REQUIRED WORK -
Only the lines from the one holding "The width and height of the screenshot is (652, 281)." to the end of the data should be echoed, exactly as they appear, minus the pictures.

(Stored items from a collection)

•••

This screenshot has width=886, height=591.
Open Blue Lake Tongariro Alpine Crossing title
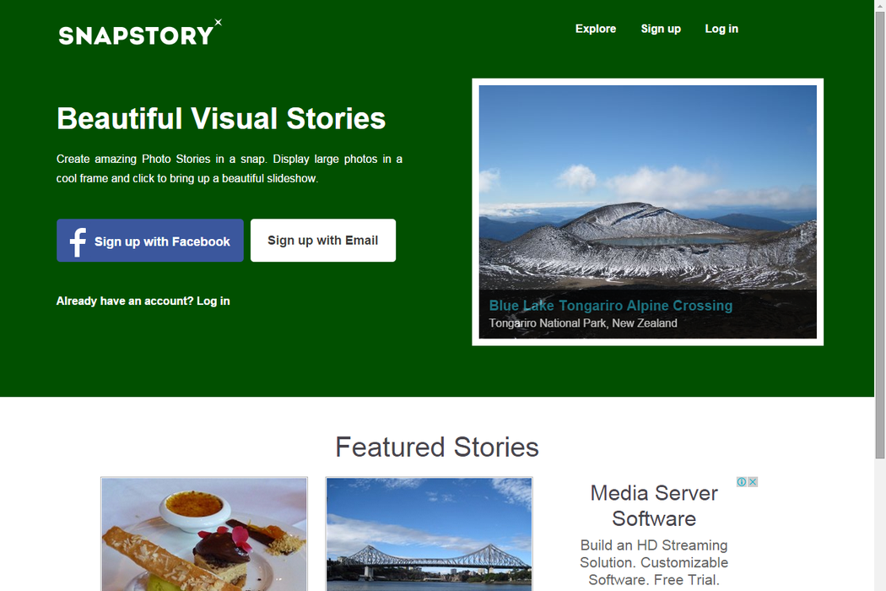tap(610, 306)
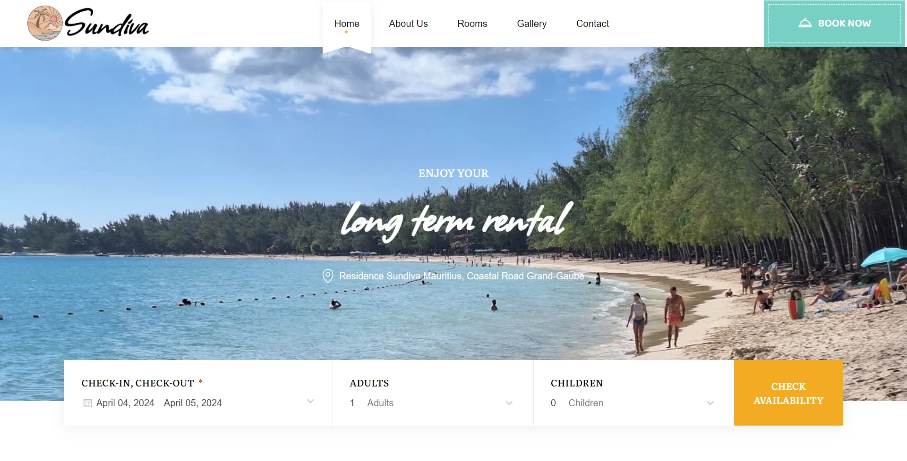Go to the Home menu item
907x461 pixels.
pyautogui.click(x=347, y=24)
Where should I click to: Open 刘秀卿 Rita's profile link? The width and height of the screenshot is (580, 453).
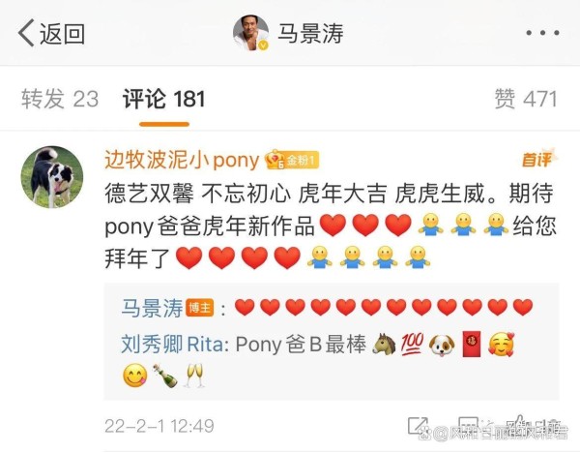click(172, 345)
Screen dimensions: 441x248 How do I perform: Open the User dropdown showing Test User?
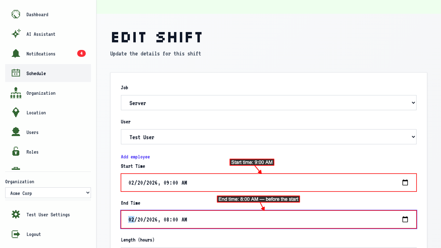tap(269, 137)
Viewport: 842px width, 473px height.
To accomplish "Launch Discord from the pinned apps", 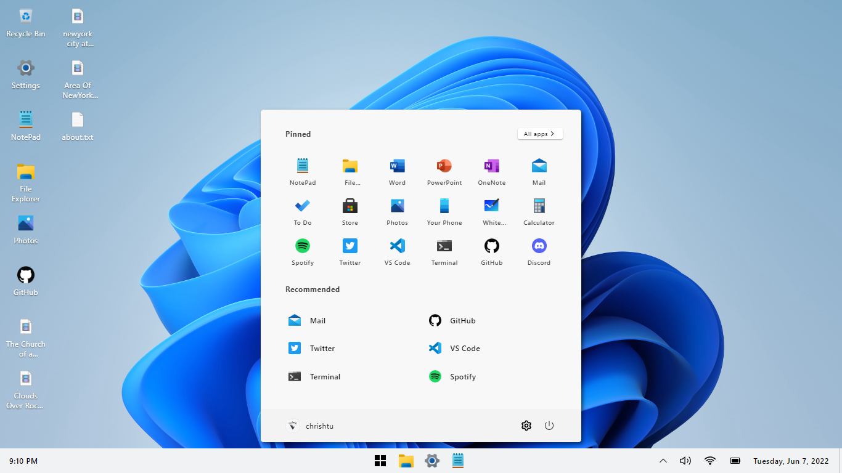I will (x=539, y=252).
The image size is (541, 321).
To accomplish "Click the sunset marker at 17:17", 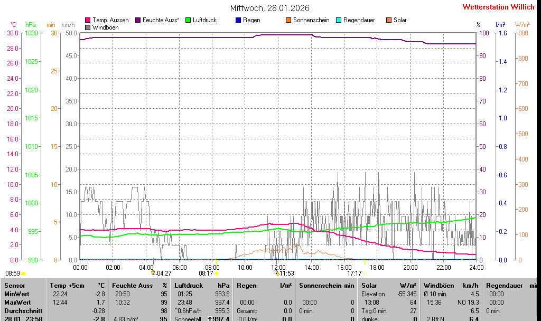I will pyautogui.click(x=365, y=273).
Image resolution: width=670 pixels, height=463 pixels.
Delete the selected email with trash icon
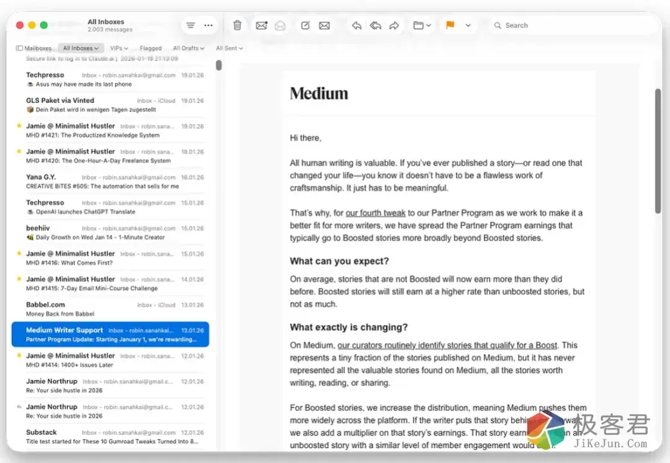click(236, 25)
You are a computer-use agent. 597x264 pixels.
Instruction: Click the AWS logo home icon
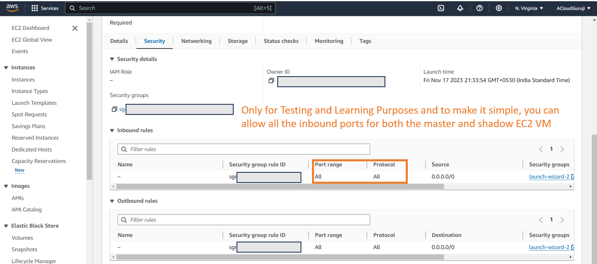click(x=12, y=8)
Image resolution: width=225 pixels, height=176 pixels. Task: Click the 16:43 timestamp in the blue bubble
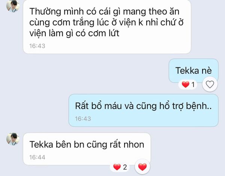click(x=83, y=119)
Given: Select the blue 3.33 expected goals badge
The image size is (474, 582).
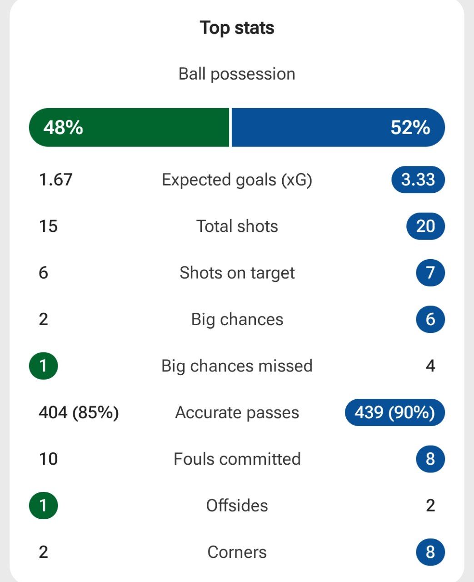Looking at the screenshot, I should pyautogui.click(x=418, y=180).
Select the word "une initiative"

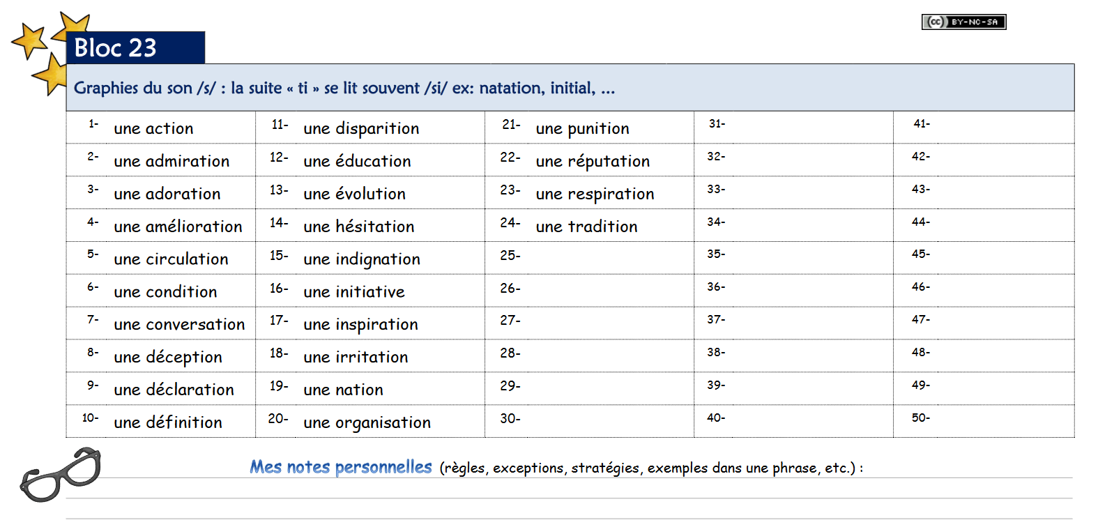[354, 292]
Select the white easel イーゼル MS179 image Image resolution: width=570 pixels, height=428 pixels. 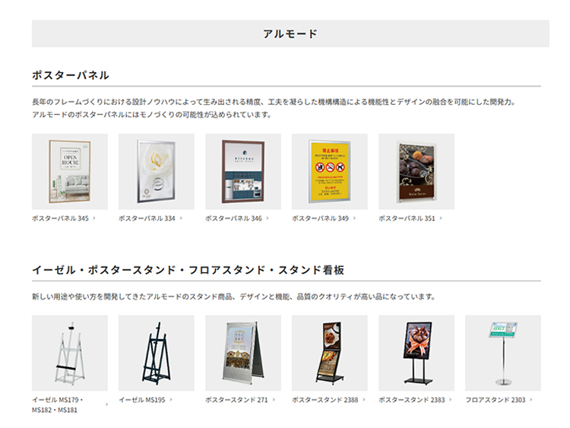69,353
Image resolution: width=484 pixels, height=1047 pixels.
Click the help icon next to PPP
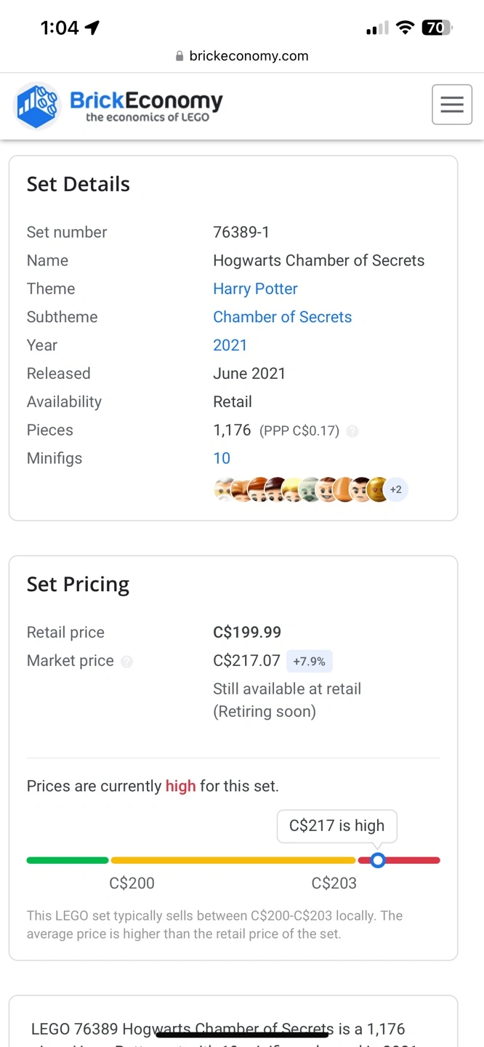click(x=352, y=431)
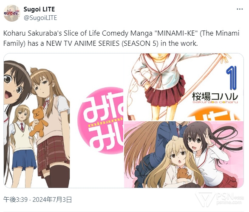Click the 桜場コハル author name text
Image resolution: width=249 pixels, height=212 pixels.
pos(215,96)
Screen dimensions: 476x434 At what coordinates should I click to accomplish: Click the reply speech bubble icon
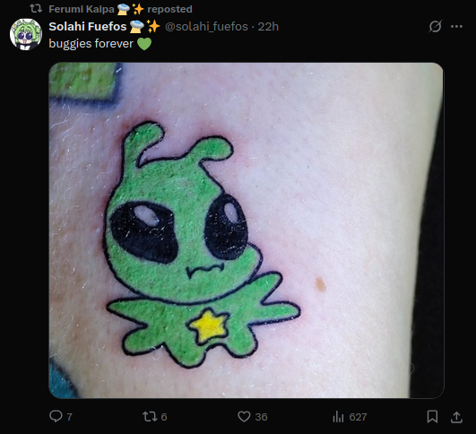point(56,416)
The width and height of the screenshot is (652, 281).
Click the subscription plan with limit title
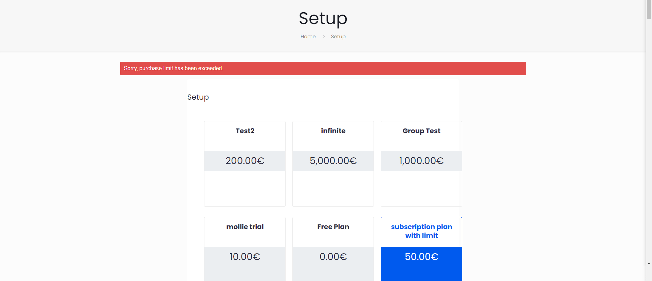(x=421, y=231)
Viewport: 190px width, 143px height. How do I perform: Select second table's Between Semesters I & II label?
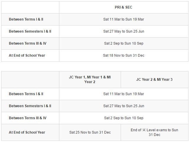point(30,106)
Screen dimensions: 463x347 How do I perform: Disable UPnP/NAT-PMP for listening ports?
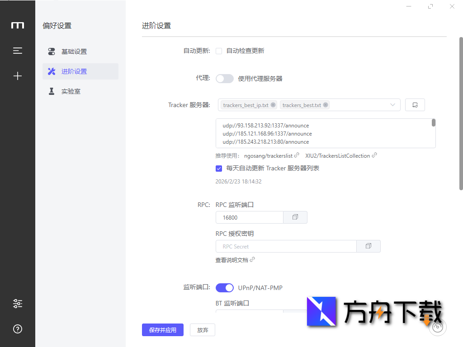[x=224, y=287]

•••

SOLUTION FOR THIS PROBLEM -
The width and height of the screenshot is (652, 281).
Click the subscription plan with limit title
(x=421, y=231)
Viewport: 190px width, 143px height. How do I perform: Select second table's Between Semesters I & II label?
point(30,106)
Screen dimensions: 463x347 How do I perform: Disable UPnP/NAT-PMP for listening ports?
[x=224, y=287]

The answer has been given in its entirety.